Our Leading and Learning Team deepens and scales a series of interrelated Initiatives to dramatically increase student achievement and college readiness of all students.
Classroom Learning: We are leading the ongoing refinement of our proprietary, standards-based, college preparatory curriculum aligned with college and career readiness to ensure appropriate rigor and alignment with our common assessments. To strengthen effective implementation of the curriculum, we are advancing principals’ instructional support to teachers through targeted initiatives that maximize the way in which our educators collaborate with and learn from one another.

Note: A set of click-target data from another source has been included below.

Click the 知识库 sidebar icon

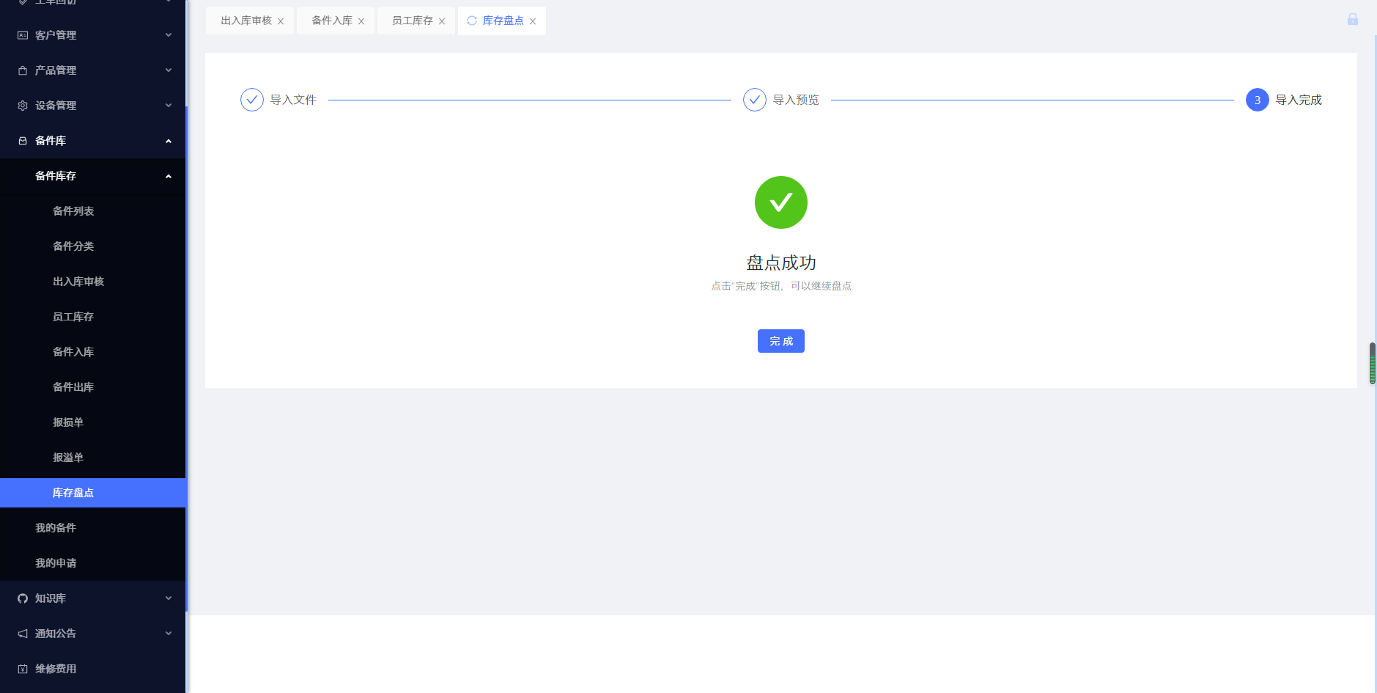tap(21, 598)
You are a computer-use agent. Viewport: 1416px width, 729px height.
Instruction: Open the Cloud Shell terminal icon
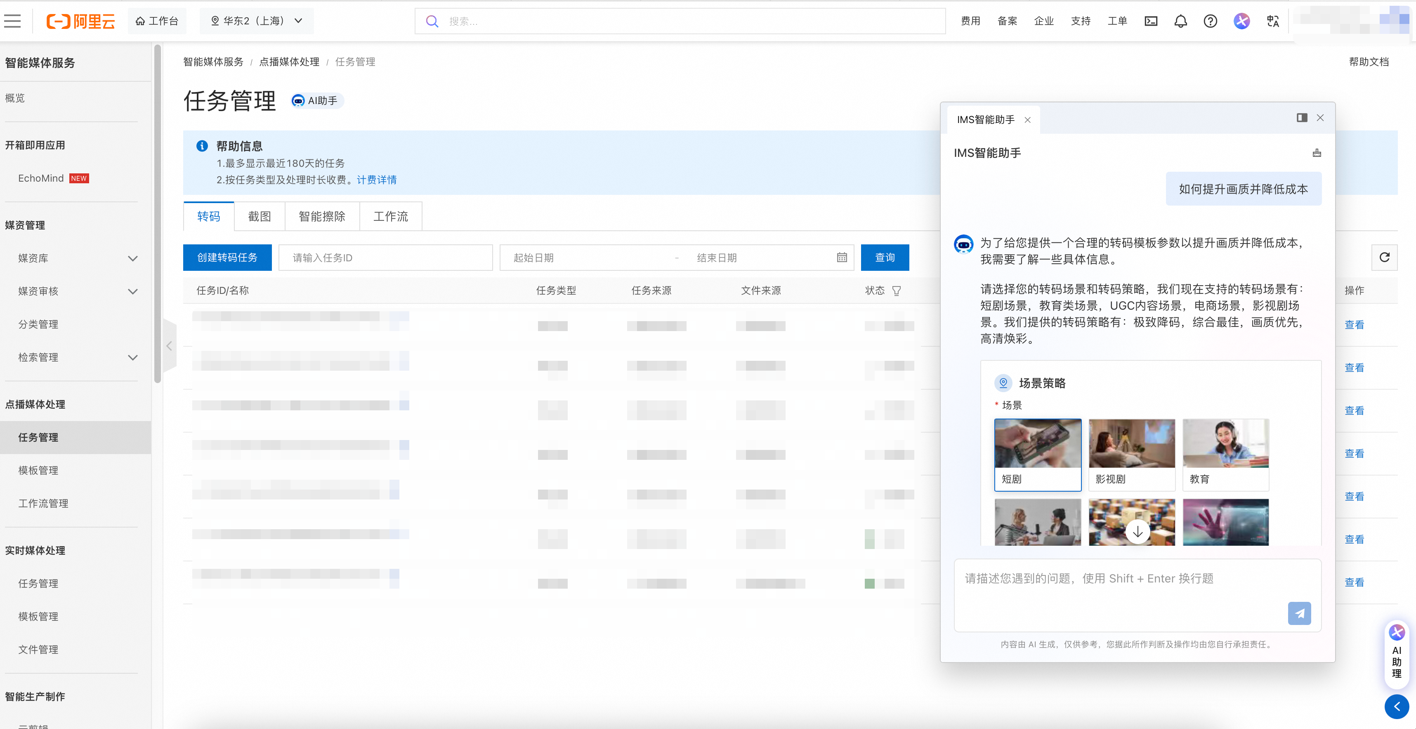coord(1151,21)
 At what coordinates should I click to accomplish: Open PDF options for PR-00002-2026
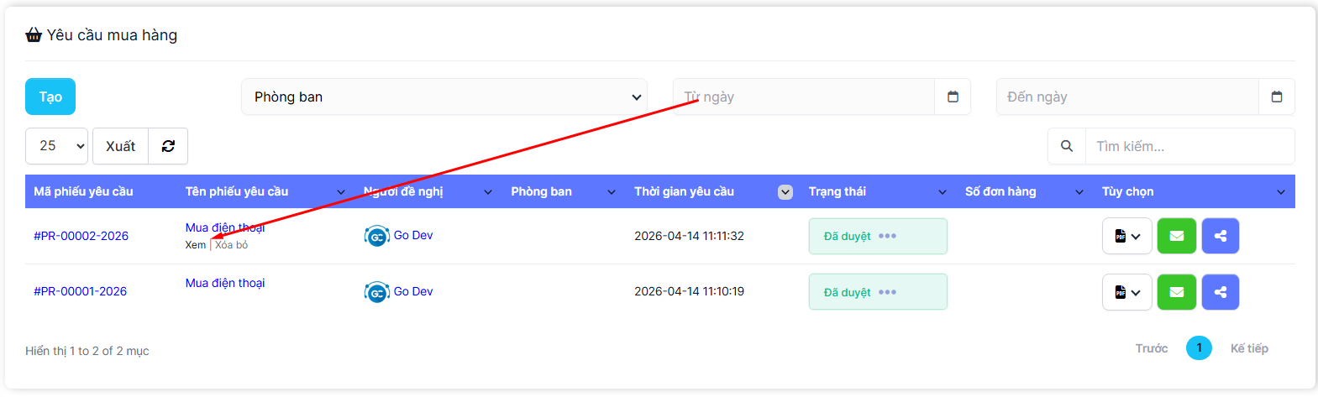(1126, 236)
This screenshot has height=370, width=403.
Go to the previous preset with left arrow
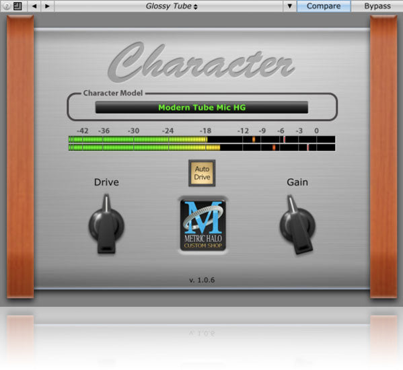[x=34, y=6]
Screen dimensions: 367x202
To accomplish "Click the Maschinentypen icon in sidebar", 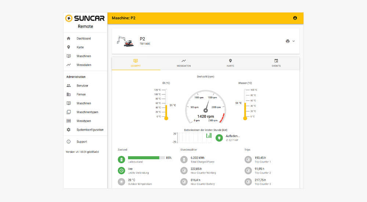I will 69,112.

Putting MATH Education to Work: In partnership with the Silicon Valley Math Initiative, Putting MATH Education to Work aims to increase math achievement for all students by improving teacher practice, promoting high levels of student engagement in mathematical thinking, and providing schools with high quality resources that positively impact classroom instruction.
Executive Functioning Skills Integration: In partnership with Georgia Bozeday, Ed.D., Director of Educational Services at Rush NeuroBehavioral Center (RNBC), we are establishing a model to synchronize learning from classroom and workplace settings through the implementation of RNBC-designed and research-validated Executive Functions curriculum.
Test Preparation: Coupled with our focus on challenging classroom learning, we launched a network-wide test preparation program, affording our students the same types of test preparation skills for high-stakes college entrance tests that high income students can access. We are responding to the need to better prepare our students with test taking strategies and skills to earn SAT scores that reflect their true potential and open the doors to college access.
Academic Human Capital: To ensure a ready pipeline of well-prepared principals, the Cristo Rey Network is leveraging the extraordinary talent and mission commitment in our schools through high quality professional development programming to inspire and cultivate future academic leaders for our schools. Furthermore, our emerging Principals participate in The Mary Ann Remick Leadership Program at the University of Notre Dame over the course of three summers and two academic years to develop their capacity to be transformational leaders.
Student Success and Retention: Armed with a better understanding of why students leave our schools prematurely, and with evolving interventions successfully stemming attrition in some schools, we are making substantial progress on four-year retention. We are matching strong academic emphasis and support from the national office staff with grants to individual schools to fuel retention interventions strategically tailored to the local school culture and need. We seek to meet our goal of 70% four-year student retention, with our schools’ intention to continue to raise that bar to 90%, the rate currently attained by our highest performing schools.